The demonstrations grew in the port city of Haifa in comparison with past weeks, with 35,000 attending the rally there. They demanded Netanyahu’s resignation. Some raised placards saying in Hebrew, English and Arabic “Palestinian Lives Matter,” “A people that occupies another people cannot be free,” “The time has come to pull down the dictatorship,” “A Government of Shame,” and “Apartheid does not stop at the Green Line.”
The green line is the border between Israel proper in its 1949 borders and the Palestinian West Bank, which Israel seized in 1967 and which major human rights organizations have said is being ruled under Apartheid laws and procedures.
In Netanya north of Tel Aviv about 20,000 protesters came out, about 10% of the resort city’s population.
In upscale Herzliya, 12,000 rallied, which is more than 10% of the city. 6,000 came out in Be’er-Sheva in the Negev. Thousands protested in other, smaller towns and cities all around the country.
For the first time this Saturday, demonstrations were held in Bat Yam south of Tel Aviv, which is known as the stronghold of the far right-wing Likud Party that Netanyahu leads.
A thousand police were assigned to try to control the Tel Aviv crowds. At Ben-Gvir’s urging, police had used military-grade tear gas and stun grenades against Tel Aviv crowds on Wednesday’s “March of Disruption,” which saw many strikes and work stoppages. On Saturday, the protest in Tel Aviv was largely peaceful, but toward the end demonstrators blocked a main artery and clashed with police.
WION: “Israel: Clashes erupt during protests against judicial reforms, protesters clash with police”
In his 1748 work Spirit of the Laws, eighteenth-century French thinker Montesquieu (Charles Louis de Secondat, Baron de La Brède et de Montesquieu, d. 1755) wrote,
- “When the legislative and executive powers are united in the same person, or in the same body of magistrates, there can be no liberty; because apprehensions may arise, lest the same monarch or senate should enact tyrannical laws, to execute them in a tyrannical manner.
Again, there is no liberty, if the judiciary power be not separated from the legislative and executive.
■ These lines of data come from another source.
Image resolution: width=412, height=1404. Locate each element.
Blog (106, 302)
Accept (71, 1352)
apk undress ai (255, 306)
Were it joined with the legislative, the life and liberty of the subject would be exposed to arbitrary control; for the judge would be then the legislator. Were it joined to the executive power, the judge might behave with violence and oppression.
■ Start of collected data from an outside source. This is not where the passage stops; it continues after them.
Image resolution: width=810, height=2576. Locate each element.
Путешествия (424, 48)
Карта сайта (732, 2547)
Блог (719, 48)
There would be an end of everything, were the same man or the same body, whether of the nobles or of the people, to exercise those three powers, that of enacting laws, that of executing the public resolutions, and of trying the causes of individuals.”
Montesquieu’s division of powers was one basis for the U.S. constitution and this key concept has been central to democratic thinking.
By involving the ruling party more in the selection of supreme court justices and in allowing the legislature to overrule the supreme court with a simple majority, Netanyahu plans to subordinate the judiciary to himself and his parliamentary coalition. The Israeli public understands that if Netanyahu succeeds “there can be no liberty.”
Remarkably, since the Palestinian issue is a third rail in Israeli politics and many Israelis initially thought it would be a distraction to bring it up, some protesters at least have become more vocal on the extremist Religious Zionism and Jewish Power parties’ plans for deepening Apartheid in the Palestinian West Bank.
And some at least of these Israelis have clearly gotten the message that if the extremists succeed in crushing the Palestinians, they will next proceed to crush the centrist and leftist Israelis, as well.